È salito a 145 il bilancio ufficiale delle vittime provocate da un terremoto di magnitudo 7,5 che ha colpito la Papua Nuova Guinea il 25 febbraio 2018.
Secondo i funzionari del governo del paese a sud-ovest del Pacifico, però, il numero dei morti è ancora parziale.
A quasi tre settimane dal sisma che ha colpito le province di Hela e di Southern Highlands, sono 35mila le persone rimaste senza casa e sfollate dalle autorità di sicurezza locali.
“Dai rapporti ricevuti presso i centri di comando, finora sono morte 45 persone nella provincia di Southern Highlands e altre 80 nella provincia di Hela”, ha detto un portavoce della polizia.
“Si prevede che la cifra possa aumentare dopo il conto finale”.
Secondo l’Unicef, circa 270mila persone, tra cui 125mila bambini, necessitano di assistenza umanitaria urgente.
Intanto continuano le scosse di assestamento, con gli abitanti che in alcune aree non vogliono tornare alle loro case per timore di ulteriori smottamenti.
“Stiamo ancora ricevendo scosse di assestamento; ne abbiamo avuta una la notte scorsa”, ha raccontato al Guardian Andreas Wuestenberg, abitante del villaggio di Pimiga, dove la gente si è rifugiata in un campo di emergenza.
“Le scorte si stanno rapidamente esaurendo. Non stiamo ancora assistendo a un forte aumento della malnutrizione nei bambini, ma ci aspettiamo che aumenti abbastanza rapidamente”.
“Una delle preoccupazioni principali è anche la diffusione delle malattie, specialmente in questo campo di fortuna”.
Wuestenberg ha detto che tre persone sono morte a Pimiga e che il 70 per cento delle case è stato distrutto.
L’Unicef, che ha lanciato un appello d’emergenza giovedì, sta fornendo assistenza umanitaria e medica, comprese le vaccinazioni e la creazione di spazi sicuri per donne e bambini.
La Papua Nuova Guinea, in particolare nella regione degli altipiani, conosce tassi estremamente elevati di violenza familiare e di genere.
Wuestenberg ha affermato che “in situazioni come questa, quando c’è molto stress, c’è spesso un aumento della violenza” ed è “probabile” che la situazione possa peggiorare.

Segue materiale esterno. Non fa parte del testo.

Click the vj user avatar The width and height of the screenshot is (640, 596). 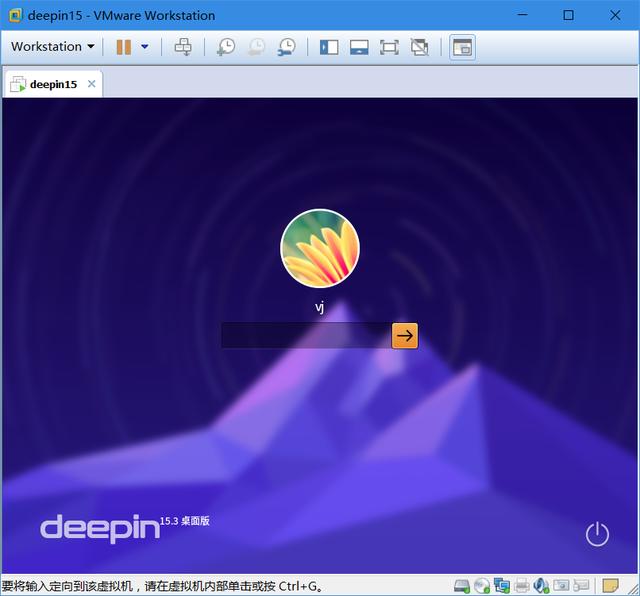320,248
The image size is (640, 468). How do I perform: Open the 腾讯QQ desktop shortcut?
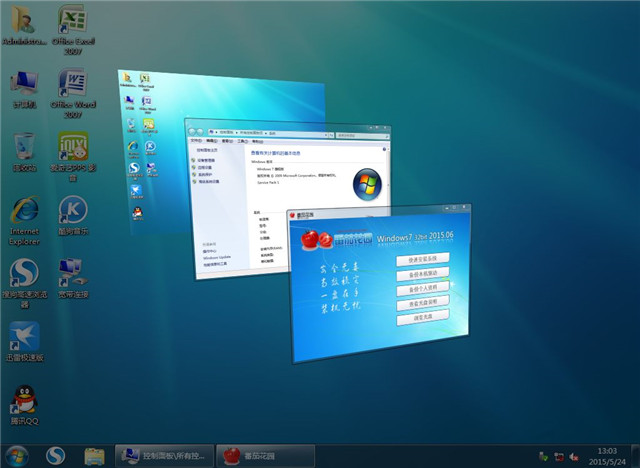pos(23,404)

I residenti dei villaggi vicino ai fiumi Tagari e Heggio sono stati invitati a trasferirsi in una zona più alta, a causa della possibile creazione di dighe “temporanee” a seguito delle frane.
“Queste sono chiamate dighe sismiche e il più grande pericolo è a valle dove l’acqua ha smesso di scorrere”, ha detto al National Brian Ward, della Mission Aviation Fellowship, che gestisce voli di soccorso nella zona.
“Le dighe potrebbero rompersi in qualsiasi momento causando una potente inondazione a valle”.
Il governo australiano ha impegnato fino a 1,2 milioni di dollari in aiuti umanitari, oltre ad aver messo a disposizione aerei e personale militare.
Anche le compagnie private, tra cui Ok Tedi e Oil Search, hanno messo in campo i propri mezzi.
Frances Devlin, membro del Comitato internazionale per la Croce rossa, ha affermato che la sua principale preoccupazione riguarda l’accesso all’acqua potabile.
“Le fonti tradizionali di acqua sono state interrotte”, ha dichiarato.
“Gran parte della popolazione era molto spaventata. Hanno paura di andare nelle loro case, hanno paura di andare a prendere da mangiare, hanno paura di andare a prendere l’acqua”, le parole di Devlin.